Krugman Agrees with Perry

Both these men sit on opposite sides of the political divide. Yet, they’ve made the same call about Social Security. Perry called it “a Ponzi scheme.” Krugman said, “In practice it has turned out to be strongly redistributionist, but only because of its Ponzi game aspect, in which each generation takes more out than it put in. Well, the Ponzi game will soon be over, thanks to changing demographics, so that the typical recipient henceforth will get only about as much as he or she put in (and today’s young may well get less than they put in).” That was in 1997, even.

Technically, it’s not a Ponzi scheme. A Ponzi scheme involves an intent to defraud. We’re really not intending to defraud people paying into Social Security, but it’s Ponzi in every other way. It needs more people paying in than those collecting benefits. As originally structured, most people would die – losing what they paid in – before being eligible to collect. Now, changing aging in the USA means more people don’t die before collecting, so the system is drawing down rapidly.

As people discuss benefits, the overall consensus is to cut them for younger folks and preserve them for people already receiving them and who are about to receive them. Worse, there is no discussion of what should be done in the place of cutting those benefits, which act as a lifeline for so many people.
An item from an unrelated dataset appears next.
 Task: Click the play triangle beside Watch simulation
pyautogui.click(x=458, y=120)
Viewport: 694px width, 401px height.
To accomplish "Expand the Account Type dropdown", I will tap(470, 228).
Even if people never receive the benefits of Social Security, there are a lot of folks that would need to have those benefits in order to keep going.

As a nation, as a people, we have failed in our duty to preserve our vision for what it means to be an American. Our soldiers in our movies and on the battlefield never leave a man behind: why do we lose that camaraderie for the poor, the aged, and the infirm?
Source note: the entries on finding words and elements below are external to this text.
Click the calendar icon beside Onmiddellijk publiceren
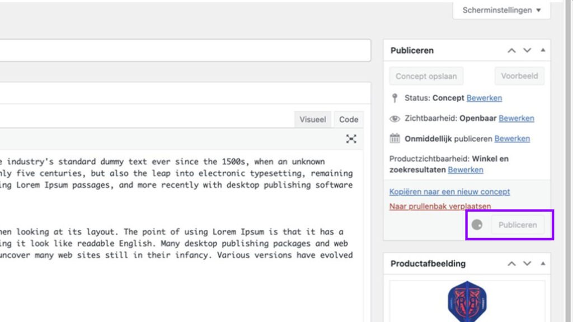This screenshot has width=573, height=322. coord(396,138)
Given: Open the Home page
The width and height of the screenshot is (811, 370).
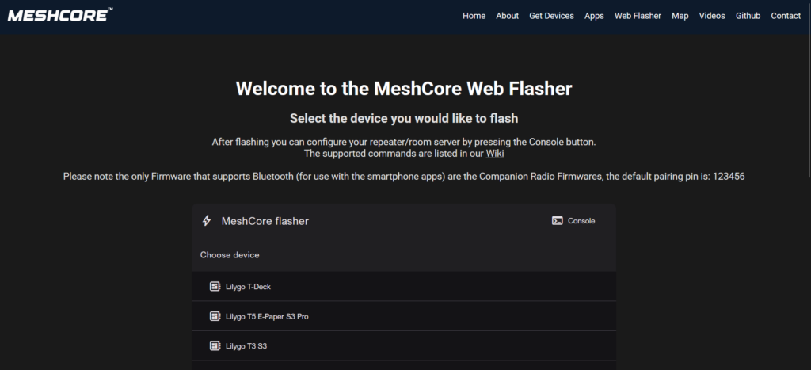Looking at the screenshot, I should [474, 16].
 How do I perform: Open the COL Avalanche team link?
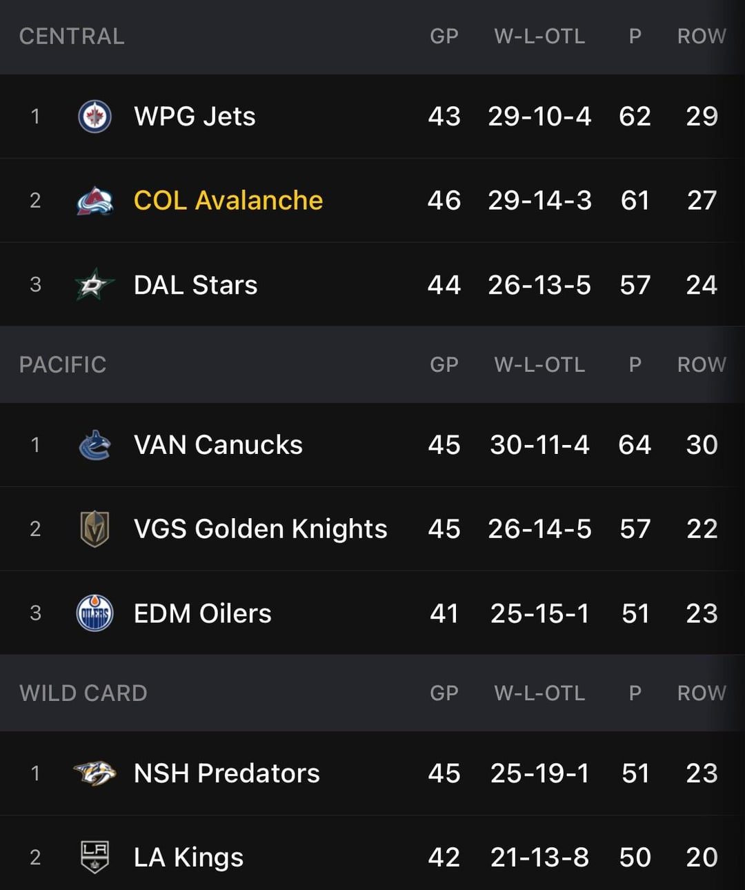tap(228, 201)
We need a plan. We need one that works and that is sustainable. Simply saying, “*I* plan to take care of my family” isn’t enough. There are enough resources in the USA so that nobody would have to go hungry or homeless. We need to figure out how to make it so we don’t have any hungry or homeless.
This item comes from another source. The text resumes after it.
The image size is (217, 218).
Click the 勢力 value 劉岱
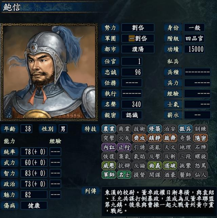[138, 28]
Or do you prefer images like this?


8 thoughts on “Krugman Agrees with Perry

  1. Jack Casey

    I thought that the real ponzi scheme was the fact that politicians kept borrowing from it every time it was makeing positive gain. Ha ha theres NO way people will live to be 70, with penicilin, artificial organs, and water purification systems thats impossible! Good call guys, good call.

  2. Ugochi Ebinama

    The ponzi scheme disrupts the efficient growth of the economy because it only benefits the affluent individuals, and as our deficits increase, the government might not be able to fund the social security system which is unfortunate for the poor.

  3. Ugochi Ebinama

    I think the ponzi scheme would disrupt the effective growth of economy, and as the deficit increase the government might not be able to fund the social security system which affects the unpriviledged individuals.

  4. Darien Ha

    So basically, people are raising the social security benefits to an age where hardly any people get to. In the long run, they never have to hand out social security pay, so it’s like they’re getting money from people that was intentionally for the elderly, but never have to give it out because of the age requirement.
    Clever. But Cruel.
    I guess that’s why politics is politics.

  5. Luke Nicholson

    Well, Paul Krugman later clarified his statement, and stated that it is, and always has been, a pay-as-you-go program, and that his views have no Rick Perry cooties.

    It was on his blog like 2 weeks ago.

    Question: is it right to say that it adds to the deficit because we owe interest on the very money the government borrowed from the program, or is it too misleading?

  6. Kathy Wong

    Why would there even be a comparison between a Ponzi scheme and social security? The difference between them is that Ponzi scheme is a fraudulent process in which it works on the idea of scamming others for profit. That’s different f rom how social security works, in which there is no scam behind it, just the federal government making payments to programs like social security. If it were a Ponzi scheme, social security would have already failed to exist, but it hasn’t.

  7. Maggie Austin

    Social Security is such a vital part of Americans’ livelihood as said before that I don’t believe that we could alter this institution in the first place. Simple changes like Perry suggest are not plausible and I don’t believe they would ever make it out of the gate unless an entirely new system were proposed. The individual loss in security and funding would upset too many people.